## 1. Introduction

Meta-analysis of data from multiple studies of the same research question has achieved a very high profile in medical research over the recent years. Currently, particular attention is being given to the potential value of individual patient data (IPD) 1 and the need to handle the challenges of meta-analysis of time-to-event outcomes.

Aggregate or summary data, such as hazard ratios and confidence intervals, can be used for time-to-event outcomes and they are commonly available in published papers. Methods for synthesizing evidence of this type (see discussion in 2), are borrowed from the methods used for summary statistics for simpler outcomes. However, in addition to the need for caution when extracting summary statistics of interest from papers or reports where they may not be clearly presented 3, this leaves little opportunity to examine the many characteristics of time-to-event data that may influence the results of standard analyses. To deal with this restriction, Fiocco *et al*. 4 have reconstructed data from the literature and provided a way to examine time-varying hazard models, an important generalization of what is normally possible with summary data. Other aspects of time-to-event data such as covariate adjustment may however be less easily handled with this approach. Thus, while IPD is considered the gold standard in meta-analysis in general 1, as all the relevant data are utilized, and approximations needed for aggregate data meta-analyses are avoided, their use is even more to be preferred with time-to-event outcomes for which a variety of distributional aspects may be of interest.

Simmonds *et al*. review methods used in the meta-analysis of IPD from randomized trials 5 and Tudur-Smith *et al*. explore the heterogeneity of IPD meta-analysis using hierarchical Cox regression models 6. The logarithm of the hazard ratio (logHR) is the most prevalent summary measure used in the meta-analysis of time-to-event endpoints. Although some argue that it is always justified to consider the logHR with time-to-event data, this approach is most natural in the presence of a proportional hazards (PH) structure 7. However, in a meta-analysis, the PH assumption can be particularly restrictive, since it is imposed on multiple studies. Fiocco *et al*. have provided a means to consider time-varying hazard ratios but there remains scope to consider the potential value of other approaches.

Here, the use of parametric models for meta-analysis of time-to-event IPD is explored as an alternative to the widely used Cox's PH model. Greater flexibility in the representation of treatment effects may be one advantage. Depending on the choice of model, various data structures can be naturally incorporated, with the accelerated failure time (AFT) structure being the most obvious alternative to the PH one. In principle, the combination of quite different data structures is possible since likelihoods of different forms from multiple studies can be combined to provide a basis for inference8. In addition, the use of a parametric model allows straightforward incorporation of covariates.

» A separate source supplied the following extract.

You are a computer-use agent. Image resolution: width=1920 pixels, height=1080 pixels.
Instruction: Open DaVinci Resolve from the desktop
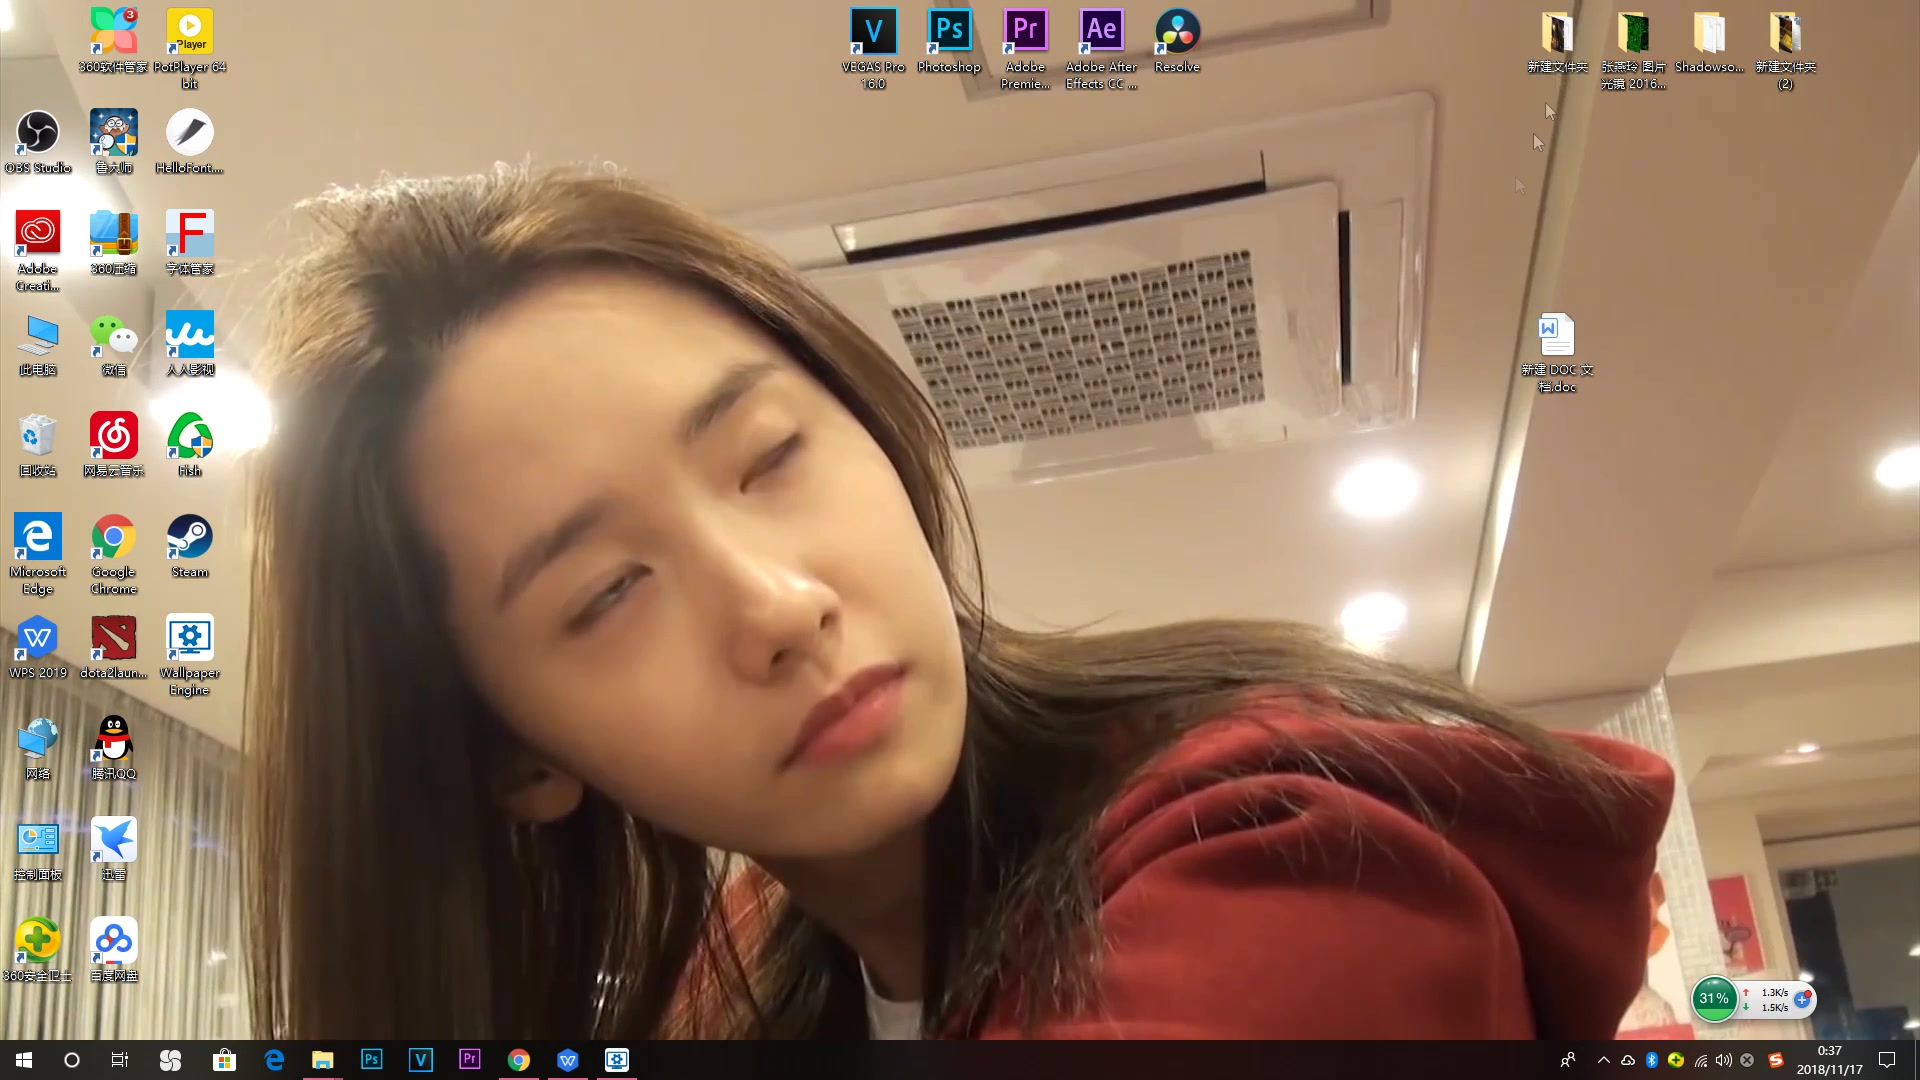[1177, 30]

If we do not want to only consider models with a PH structure, the logHR cannot be adopted as the target of inference. As an alternative, we propose the use of a convenient ratio of percentiles, typically related to two treatment groups being compared, and which has the added advantage that it is defined for all distributions. An obvious choice is the median ratio. More generally, the percentile ratio (PR) can be regarded as a continuous function of the percentile. In this case, we can consider the *k*-PR, the ratio of the survival distributions at the *k*th percentile, as one of a possible set of measures of the treatment effect.

For illustration, we focus on AFT distributions defined in the extended log-gamma distribution, initially presented by Prentice in 9. For this family of distributions, the PR does not vary with the percentile chosen and is equal to the acceleration factor for the AFT models and can also be shown to be equal to the exponentiation of the treatment effect. These are also considered in combination with a PH model with log-logistic baseline, a model which does not have a constant PR.

Other families of distributions could be considered (log F 9, log Burr 10), but our aim is simply to allow variation in the representation of PRs and a wide scope in the choice of parametric form. In particular, this allows distributional variation across studies which goes beyond that represented by random effects, or frailty, time-to-event models. These may be suitable for some multi-center trials or meta-analyses but typically only allow a random shift in one parameter across centers or studies. Note that while non-parametric estimation of percentiles is also possible, the generality of the parametric approach maintains considerable flexibility in distributional shapes while also enabling the incorporation of covariates into the meta-analysis in a natural manner.

We begin in Section 2 by introducing a motivating example of the meta-analysis of glioma studies. In Section 3, we consider the PR as a measure of treatment efficacy. Maximum likelihood inference is also considered. In Section 4 a discussion of AFT models as well as the details of the extended log-gamma model are presented, while Section 5 gives details of how AFT models can be combined with log-logistic PH models in a meta-analysis framework. A discussion about study heterogeneity is presented in Section 6 followed by the analysis of glioma data in Section 7. The paper concludes with a discussion in Section 8.